I wrote back to them asking if they knew Benchmark had lifted it all for their “review” of the chair. I never heard back from Smart Furniture.

Then it got more weird. The Benchmark review, with even more unacknowledged tweaks and changes as the author silently conceded that other parts of the original text weren’t written by him, had some new advertising. Throughout all eight pages are adverts for the Herman Miller Embody chair, available from Smart Furniture.

So now you have a site maintaining it publishes independent reviews, using thousands of words of copy that’s also used on a store selling the product, on which the store advertises the product being reviewed. On no level does it look good. Now, it’s very possible for a site reviewing something to also advertise the same product. Say RPS were to review Shootybang VII, and at the same time the game’s publisher, EvilCorp, had negotiated an ads deal with our ads people, it’s possible that a Shootybang VII review could awkwardly be accompanied by adverts for the same game. Clearly that always looks a bit odd, but as it happens it’s difficult for a site to be dodgy enough to arrange it. Ads are worked out often months in advance, and of course they aren’t specific to one page of the site – the Shootybang VII ad looks less weird on the page talking about our favourite knitting tips. But were our review to contain vast numbers of words identical to those of the Shootybang VII website where you could buy the game, I think it would be very reasonable to start asking some serious questions.

But apparently if you ask those questions, Benchmark get a little cross. Beyond the disgusting behaviour of publishing Stu’s address and phone number, they’ve now started throwing out DMCA takedown claims in every possible direction. And unfortunately most ISPs respond to such claims, no matter how erroneous, by instantly capitulating and removing the site from the internet immediately. So that’s why, if you were wondering, Stu’s blog is currently gone. Hopefully it will be up and running again shortly.

The DMCA claims are completely false. Stu used a screenshot of the Benchmark logo, edited down, to illustrate the piece: perfectly legitimate. (Even the neurotic Google recognises the need to use a Google logo in a story about Google.) And he quoted text from the reviews (oddly enough in quote marks and correctly cited, which perhaps confused Benchmark and made them dizzy), which is absolutely allowed and in no way a violation of copyright.

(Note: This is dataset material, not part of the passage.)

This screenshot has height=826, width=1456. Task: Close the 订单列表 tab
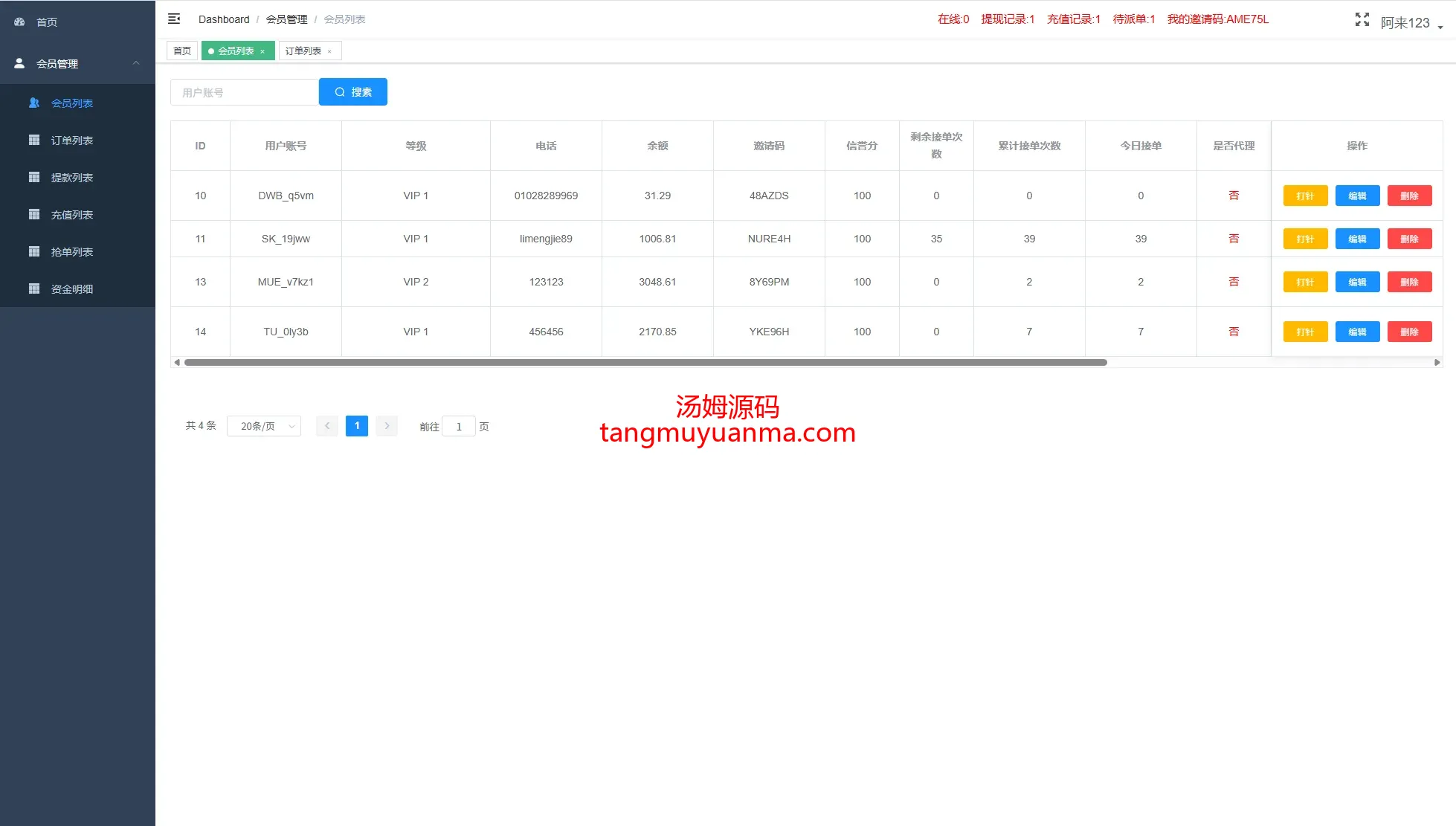click(x=329, y=51)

So if you want to find Stu’s articles on the subject, they are, for now, here.


4 Comments for this entry

  • Katsumoto

    Posted this on Stu’s temporary blog too, but check out this interview with Olin Coles (Benchmark Reviews’ editor and author of the “review” in question) I found at (

    “…On the other hand, I know that my own reviews have crossed the line a few times; such as when I call-out a manufacturer for dishonest marketing practices or conditional product treatment. Many websites would like to please their product sponsors with every review, but I’ve burned too many bridges with them for that to matter at this point”

  • DrugCrazed

    Interesting. I never looked through them, because it looked like a series of articles about a game he’d made or something. But now I shall read with interest.

    As an aside, Kid A (Who now writes for me on my blog) had his site taken down thanks to Mr Jochen from the Give What You Want deal claiming that the emails that Kid published were copyright.

  • Jambe

    The site is back up as I type this; some images (which are, I suspect, screengrabs of Benchmark Reviews) have been removed from some posts.

    Shame on Benchmark Reviews.

    I mentioned in a comment at Wostest that people filing frivolous DMCA takedown noticed can be charged with perjury…

    Perhaps the go-around given him is an indication that Stu should check out Nick’s Positive Internet company?


  • Aeneas

    John (or should I say John X),

    This is brilliant. Thanks for linking it.